10. Make him more villainous. Make him stronger. The stronger he is, the stronger you have to make your protagonist. (He should be complex and logical, too.)

11. Get the story into visual form (diagrams, charting).

12. Do your research.

13. Haul out a writing book and work on craft.

14. See if your dialogue is worthy. Try this: pick a book whose dialogue you think is great. Highlight all direct quotes. Notice how few words are actual dialogue. Good dialogue gives you the illusion of lots of dialogue with minimal words. There shouldn’t be anything in your dialogue that doesn’t carry the story forward.

15. Play with your writing. Switch the POV. Switch the tense.

16. Do something else for a while.

17. Turn the problem over to your subconscious. Sleep on it.

18. Know when it’s time to move on. Sometimes we just outgrow our stories.

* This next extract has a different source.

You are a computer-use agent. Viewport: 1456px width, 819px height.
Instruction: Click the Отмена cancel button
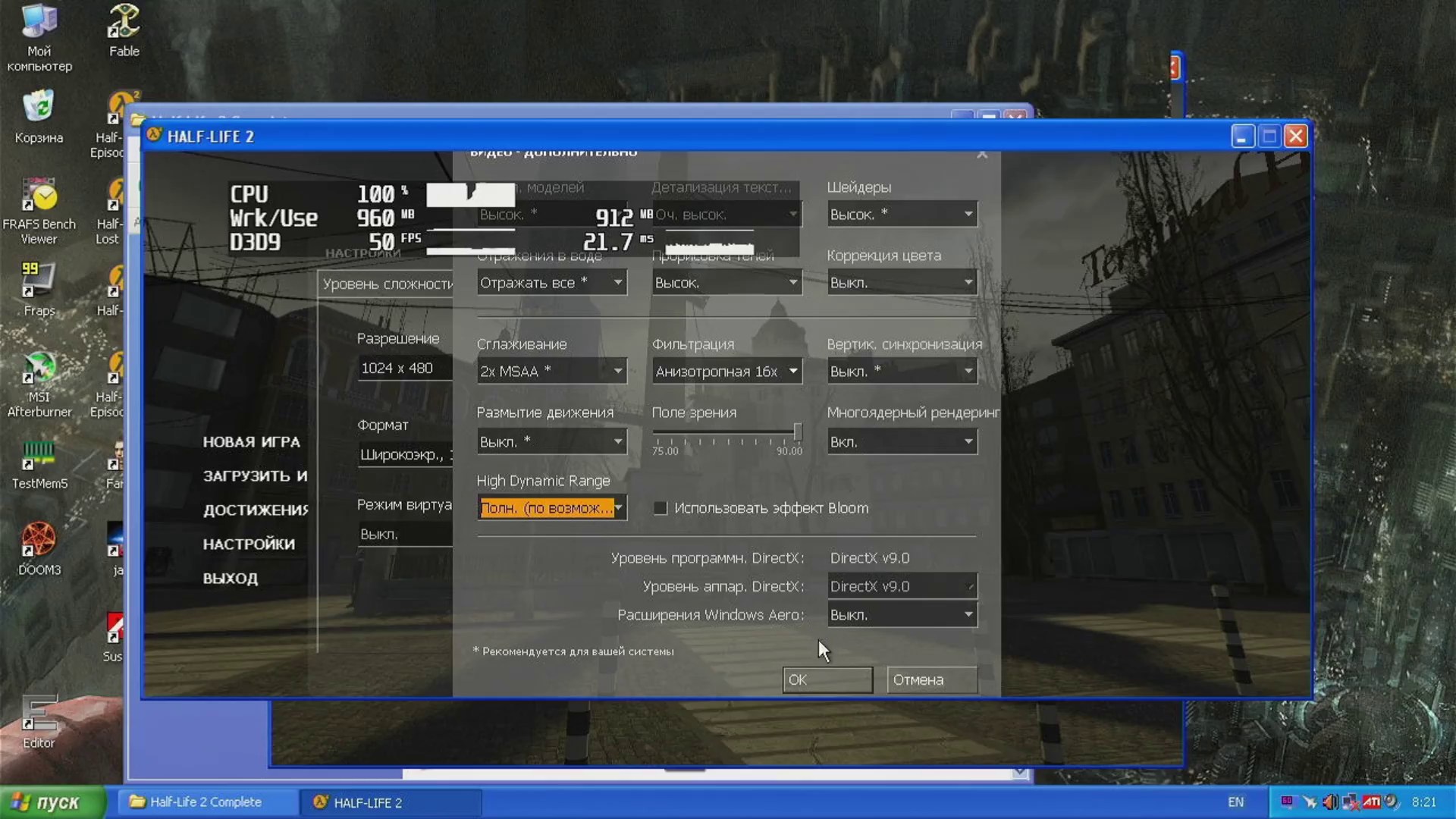point(932,680)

19. Don’t be afraid of new things. Take some back roads and detours.

***
More tomorrow . . .

4 comments:

Lu Ann Brobst Staheli said...

Thanks soooooo much! I'm in graduate school this month and couldn't make it to this conference as I often do.

Anonymous said...

Wow, this is great! Thanks, Darlene. I would love to go to this next year.

Emily said...

Nice job. I'm way too tired to start writing up my conference notes. They'll have to wait until next week.

Anonymous said...

Welcome to the writing snob club, Darlene. I'm a charter member and got to excercise my privleges a number of times (snide inner comments, subtle but heart-felt sighs, eye rolls, general sense of being way smarter than anyone else) especially becase I went to the morning workshops.

I was under a much different impression of what the conference was going to be like than what it actually turned out to be. I came in with a revised draft of my novel. Only one other person in my group had a complete draft. The rest had like two chapters. So I was waaaaaay overprepared.

I did like my teachers though, Carol and Cheri. And the meetings with the editors and agent were enlightening.